> What is expected: Everything from the line holding "The height and width of the screenshot is (811, 1040)." through the final line of the entries below is to be written out exactly, and nothing more; leave out pictures.

--- Information ---

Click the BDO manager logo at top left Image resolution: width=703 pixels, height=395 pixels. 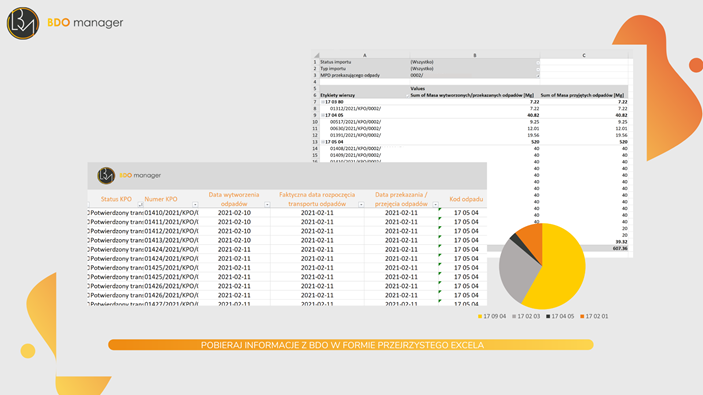[x=65, y=23]
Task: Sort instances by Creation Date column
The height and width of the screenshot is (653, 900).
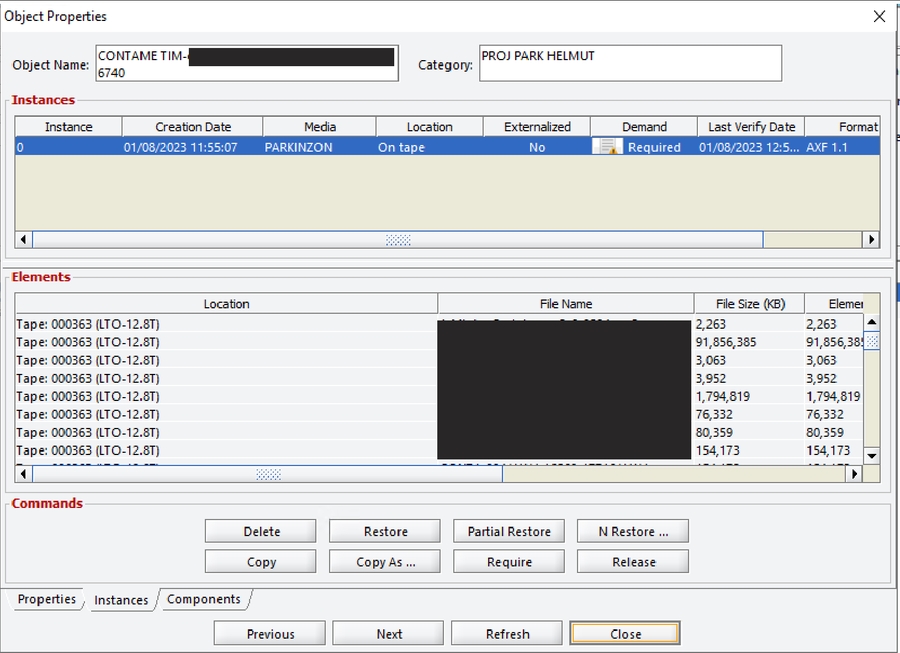Action: (192, 127)
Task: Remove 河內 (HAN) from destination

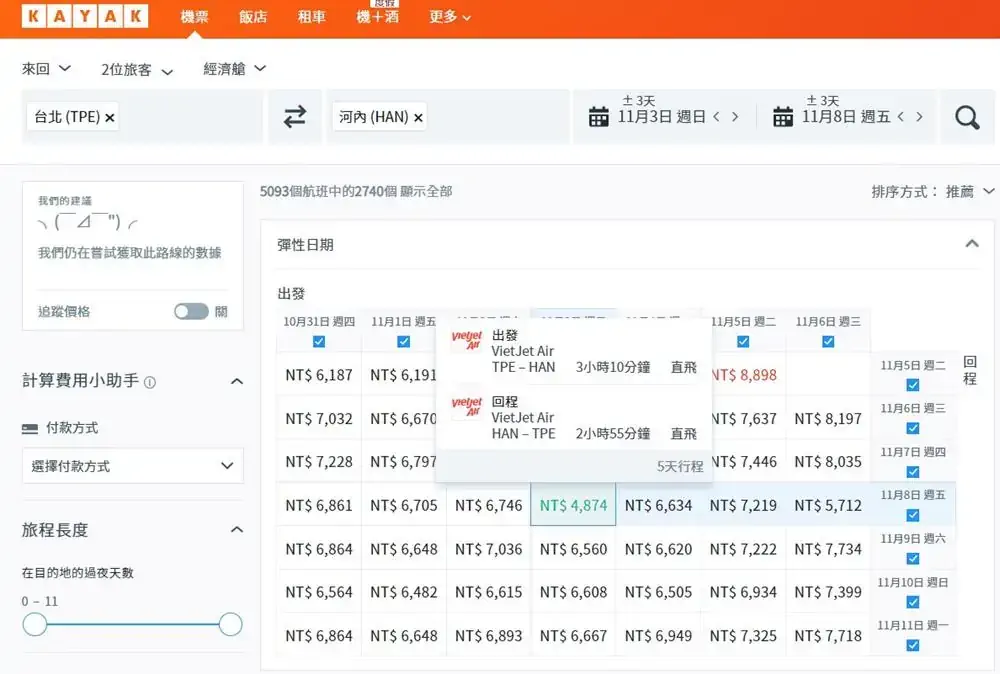Action: [x=418, y=118]
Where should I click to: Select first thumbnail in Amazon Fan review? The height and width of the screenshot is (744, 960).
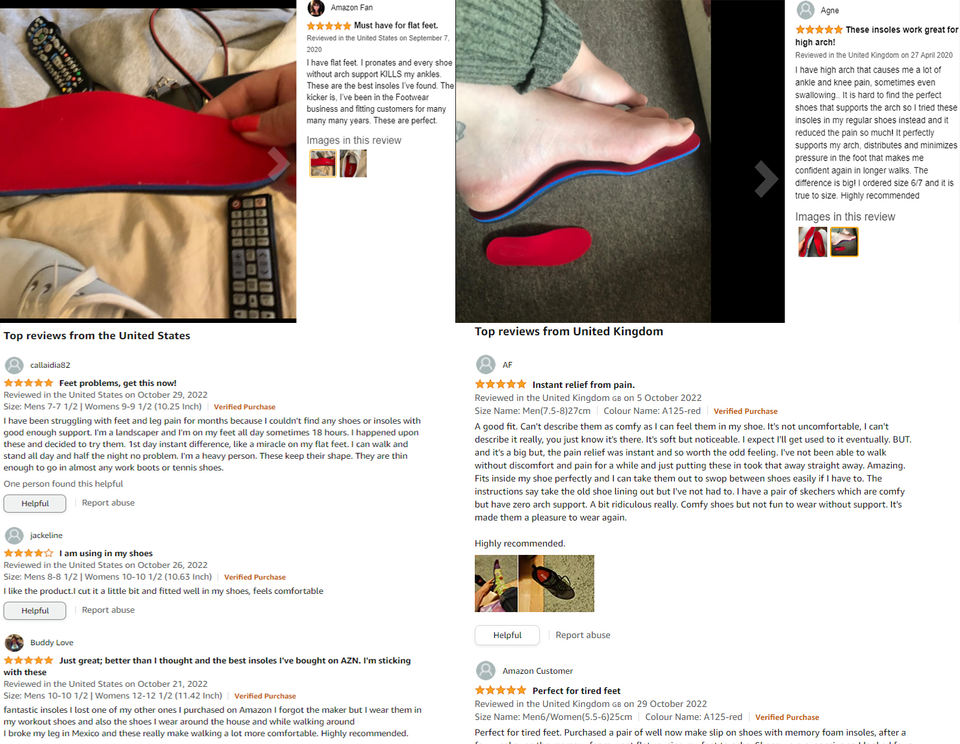click(323, 163)
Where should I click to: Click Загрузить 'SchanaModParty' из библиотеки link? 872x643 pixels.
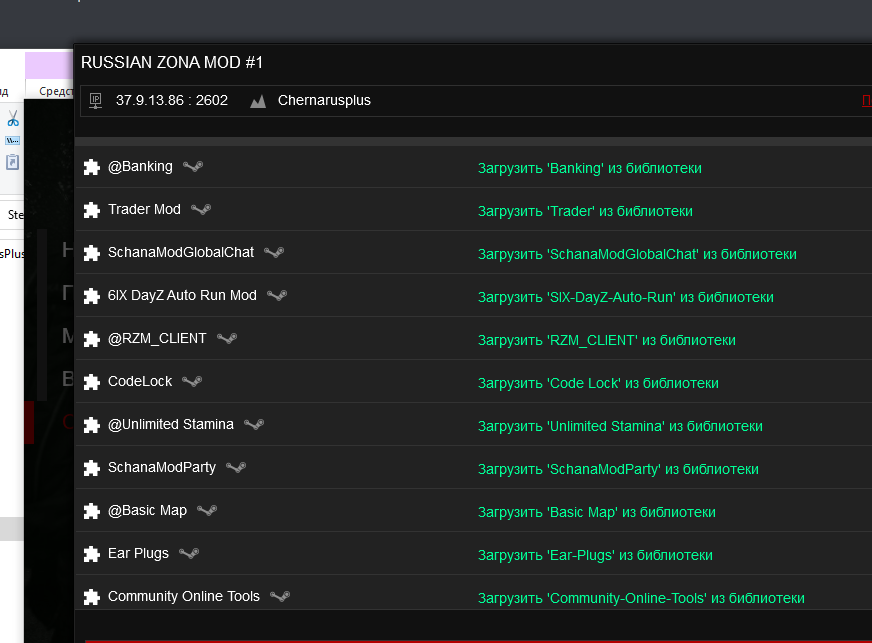click(x=618, y=469)
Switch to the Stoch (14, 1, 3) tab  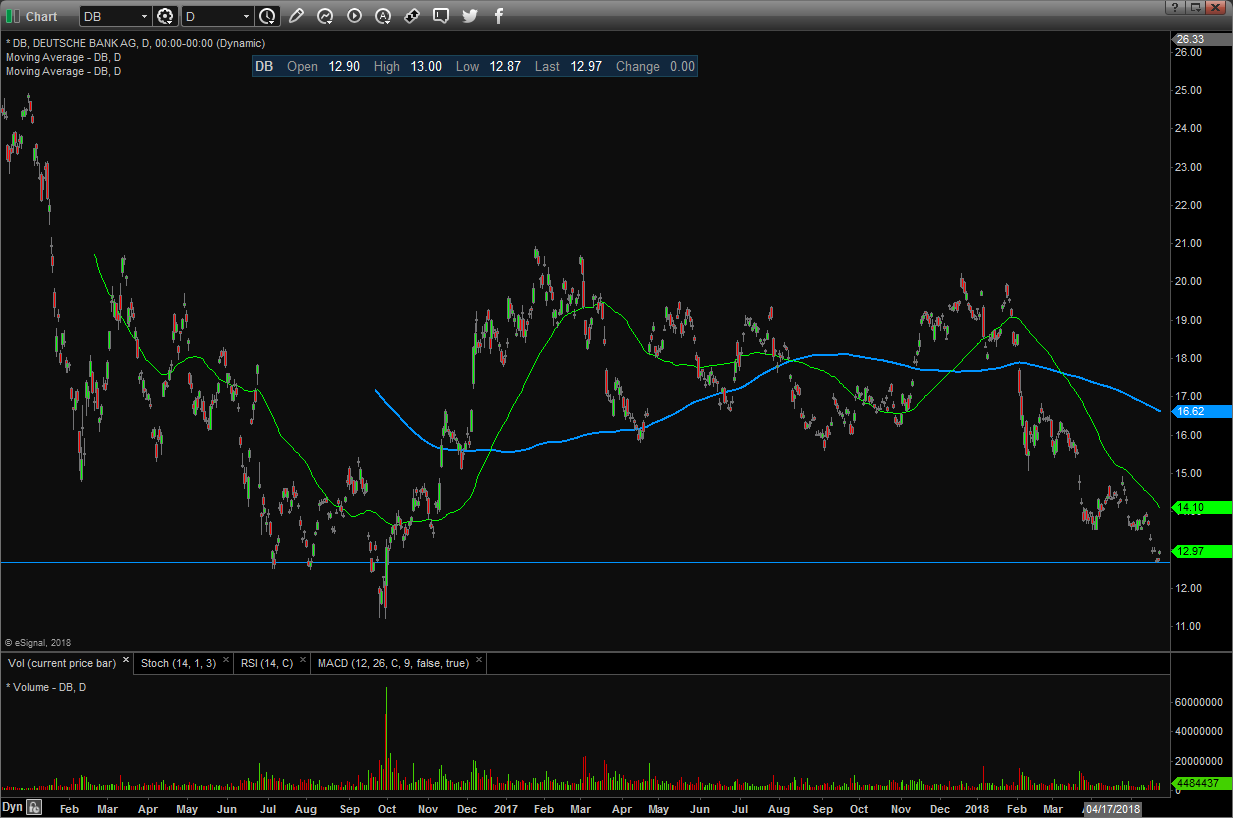177,662
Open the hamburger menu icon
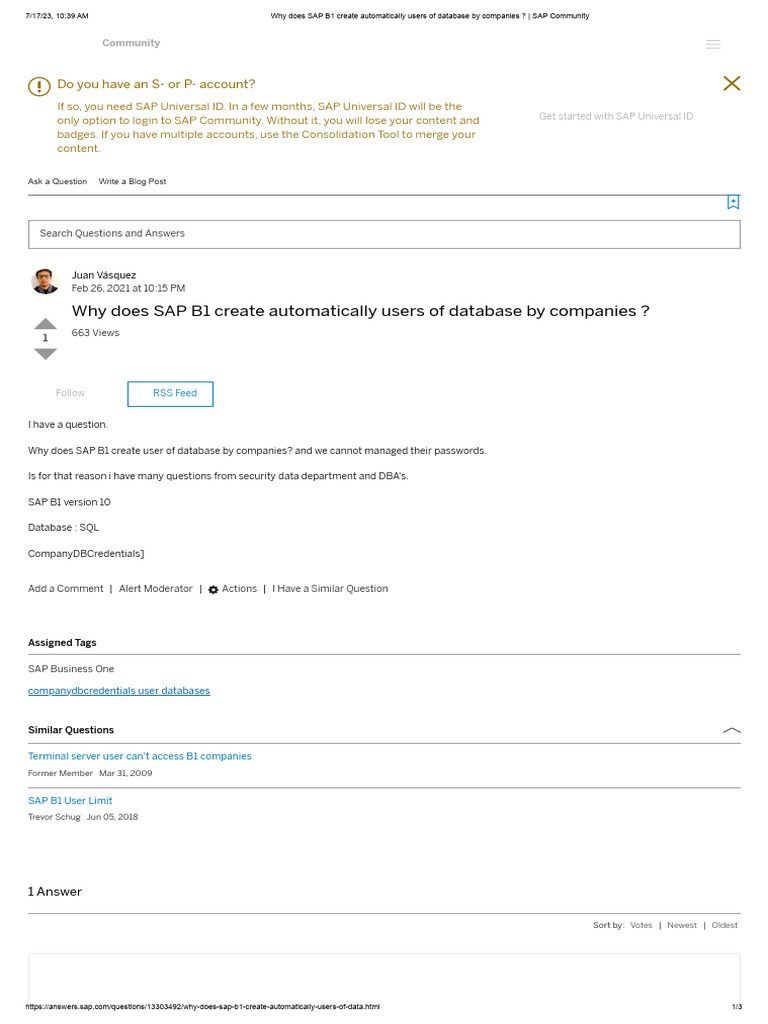 (x=713, y=44)
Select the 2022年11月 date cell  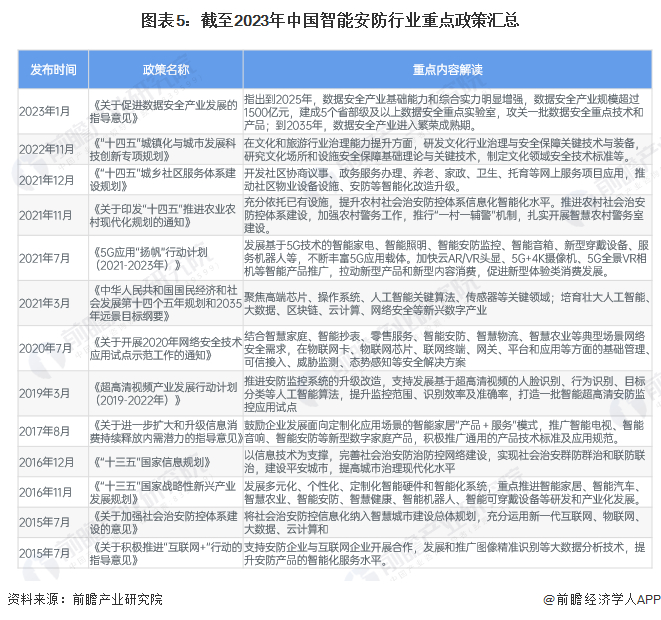(53, 149)
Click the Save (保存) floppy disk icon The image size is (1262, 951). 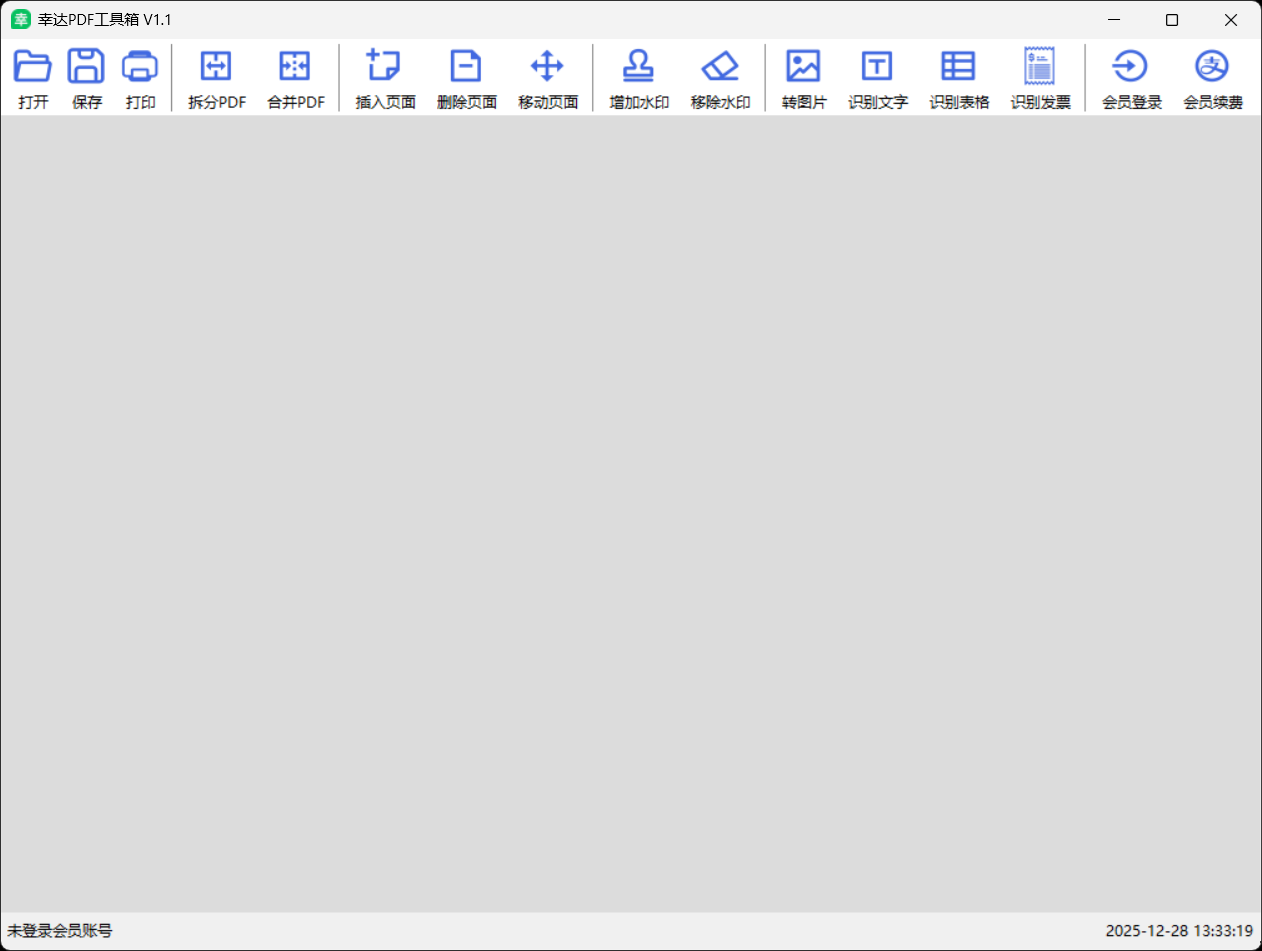click(86, 67)
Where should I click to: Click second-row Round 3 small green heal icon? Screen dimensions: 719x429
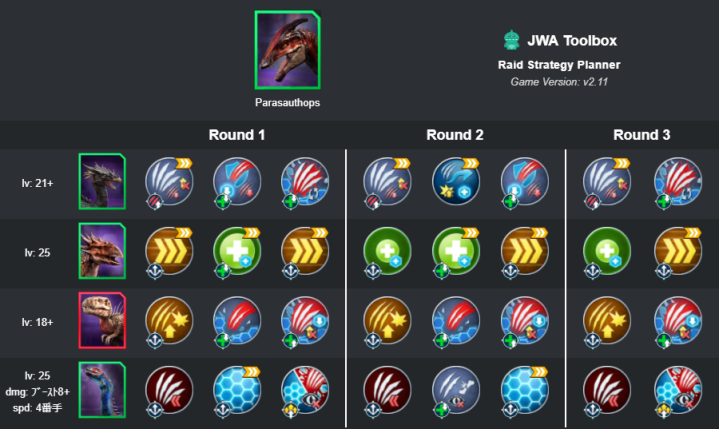(x=606, y=252)
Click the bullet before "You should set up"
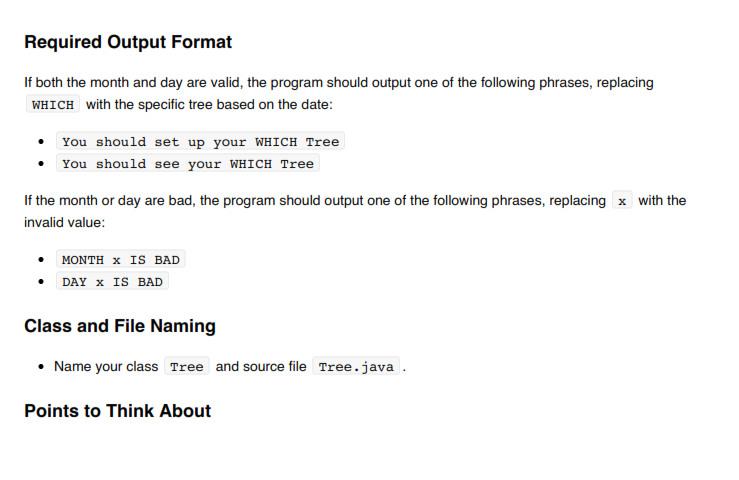The height and width of the screenshot is (480, 739). click(x=41, y=141)
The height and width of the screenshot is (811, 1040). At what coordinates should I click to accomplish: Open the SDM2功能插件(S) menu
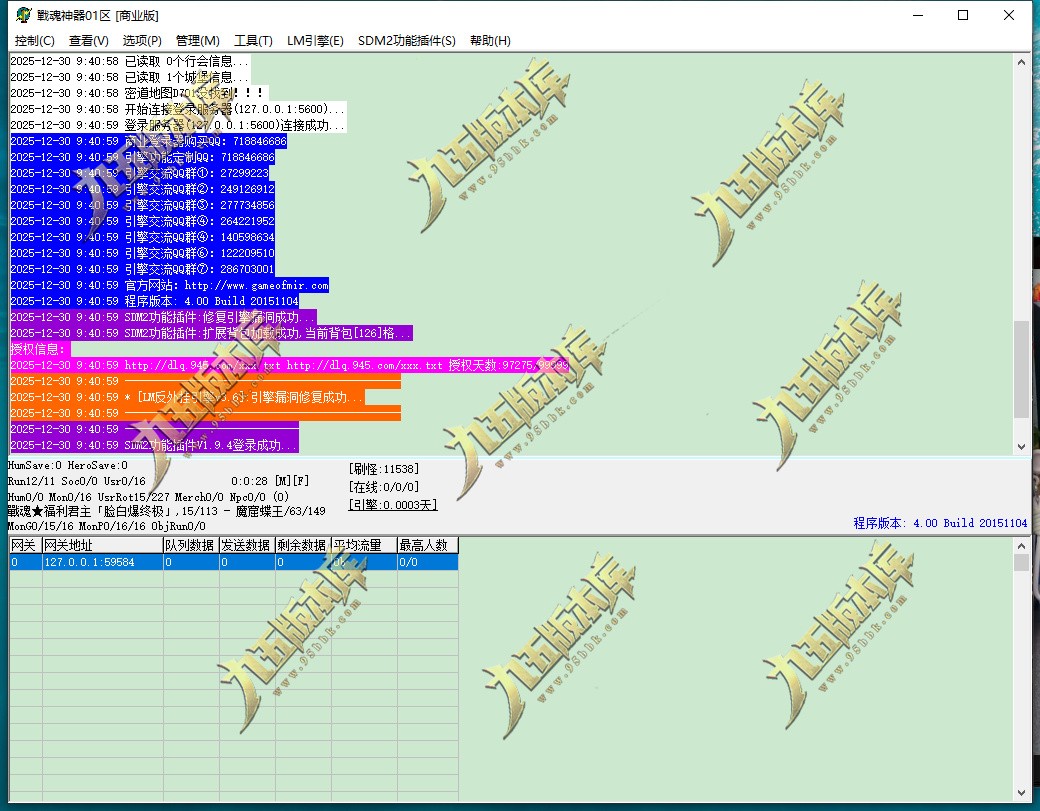[x=407, y=40]
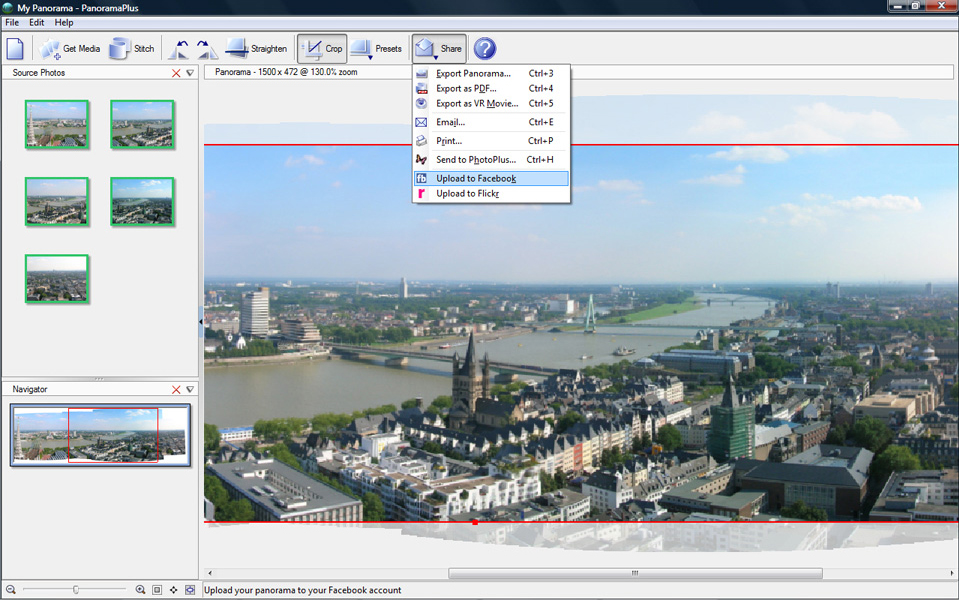Screen dimensions: 959x600
Task: Close the Source Photos panel
Action: (x=177, y=73)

---

> Solution to the exercise:
The height and width of the screenshot is (811, 1040). At what coordinates should I click to accomplish: Open the SDM2功能插件(S) menu
[x=407, y=40]
Screen dimensions: 959x600
Task: Close the Source Photos panel
Action: (x=177, y=73)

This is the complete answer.